=== Listed records ===
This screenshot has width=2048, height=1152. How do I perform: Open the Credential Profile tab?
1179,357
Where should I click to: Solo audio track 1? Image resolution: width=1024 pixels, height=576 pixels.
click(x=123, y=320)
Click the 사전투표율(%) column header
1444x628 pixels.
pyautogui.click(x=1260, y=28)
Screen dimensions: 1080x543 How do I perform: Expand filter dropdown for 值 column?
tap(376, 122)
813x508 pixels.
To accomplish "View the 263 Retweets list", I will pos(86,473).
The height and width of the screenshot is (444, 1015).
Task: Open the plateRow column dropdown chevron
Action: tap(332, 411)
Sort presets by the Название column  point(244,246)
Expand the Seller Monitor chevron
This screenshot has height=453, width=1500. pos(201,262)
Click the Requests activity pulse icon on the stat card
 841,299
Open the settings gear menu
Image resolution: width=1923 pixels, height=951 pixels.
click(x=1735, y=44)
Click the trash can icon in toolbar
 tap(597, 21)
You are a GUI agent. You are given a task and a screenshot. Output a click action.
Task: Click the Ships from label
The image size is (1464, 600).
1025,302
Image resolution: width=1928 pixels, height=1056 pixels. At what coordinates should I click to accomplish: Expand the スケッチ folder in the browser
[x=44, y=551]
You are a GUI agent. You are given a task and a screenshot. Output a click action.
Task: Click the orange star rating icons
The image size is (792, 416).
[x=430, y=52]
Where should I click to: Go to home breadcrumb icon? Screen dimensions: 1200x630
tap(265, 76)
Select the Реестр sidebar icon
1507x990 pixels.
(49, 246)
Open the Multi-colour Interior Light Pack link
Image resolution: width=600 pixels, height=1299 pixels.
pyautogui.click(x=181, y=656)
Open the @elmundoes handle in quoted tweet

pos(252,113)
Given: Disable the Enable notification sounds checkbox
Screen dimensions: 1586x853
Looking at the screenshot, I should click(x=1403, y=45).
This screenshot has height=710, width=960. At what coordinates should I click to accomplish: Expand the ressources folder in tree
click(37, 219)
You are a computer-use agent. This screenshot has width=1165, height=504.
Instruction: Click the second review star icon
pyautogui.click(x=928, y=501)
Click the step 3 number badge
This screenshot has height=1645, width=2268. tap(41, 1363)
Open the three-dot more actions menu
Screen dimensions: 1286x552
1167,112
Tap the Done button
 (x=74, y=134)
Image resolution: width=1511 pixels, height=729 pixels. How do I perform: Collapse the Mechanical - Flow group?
===
Convert every line of the items above into a JSON list of strings, one string per line, leaving out blank lines.

[
  "This screenshot has width=2048, height=1152. How do I perform: Open the Credential Profile tab?",
  "1179,357",
  "Where should I click to: Solo audio track 1? Image resolution: width=1024 pixels, height=576 pixels.",
  "click(x=123, y=320)",
  "Click the 사전투표율(%) column header",
  "1444x628 pixels.",
  "pyautogui.click(x=1260, y=28)",
  "Screen dimensions: 1080x543 How do I perform: Expand filter dropdown for 值 column?",
  "tap(376, 122)",
  "813x508 pixels.",
  "To accomplish \"View the 263 Retweets list\", I will pos(86,473).",
  "The height and width of the screenshot is (444, 1015).",
  "Task: Open the plateRow column dropdown chevron",
  "Action: tap(332, 411)",
  "Sort presets by the Название column  point(244,246)",
  "Expand the Seller Monitor chevron",
  "This screenshot has height=453, width=1500. pos(201,262)",
  "Click the Requests activity pulse icon on the stat card",
  " 841,299",
  "Open the settings gear menu",
  "Image resolution: width=1923 pixels, height=951 pixels.",
  "click(x=1735, y=44)",
  "Click the trash can icon in toolbar",
  " tap(597, 21)",
  "You are a GUI agent. You are given a task and a screenshot. Output a click action.",
  "Task: Click the Ships from label",
  "The image size is (1464, 600).",
  "1025,302",
  "Image resolution: width=1928 pixels, height=1056 pixels. At what coordinates should I click to accomplish: Expand the スケッチ folder in the browser",
  "[x=44, y=551]",
  "You are a GUI agent. You are given a task and a screenshot. Output a click action.",
  "Task: Click the orange star rating icons",
  "The image size is (792, 416).",
  "[x=430, y=52]",
  "Where should I click to: Go to home breadcrumb icon? Screen dimensions: 1200x630",
  "tap(265, 76)",
  "Select the Реестр sidebar icon",
  "1507x990 pixels.",
  "(49, 246)",
  "Open the Multi-colour Interior Light Pack link",
  "Image resolution: width=600 pixels, height=1299 pixels.",
  "pyautogui.click(x=181, y=656)",
  "Open the @elmundoes handle in quoted tweet",
  "pos(252,113)",
  "Given: Disable the Enable notification sounds checkbox",
  "Screen dimensions: 1586x853",
  "Looking at the screenshot, I should click(x=1403, y=45).",
  "This screenshot has height=710, width=960. At what coordinates should I click to accomplish: Expand the ressources folder in tree",
  "click(37, 219)",
  "You are a computer-use agent. This screenshot has width=1165, height=504.",
  "Instruction: Click the second review star icon",
  "pyautogui.click(x=928, y=501)",
  "Click the step 3 number badge",
  "This screenshot has height=1645, width=2268. tap(41, 1363)",
  "Open the three-dot more actions menu",
  "Screen dimensions: 1286x552",
  "1167,112",
  "Tap the Done button",
  " (x=74, y=134)",
  "Image resolution: width=1511 pixels, height=729 pixels. How do I perform: Collapse the Mechanical - Flow group?"
]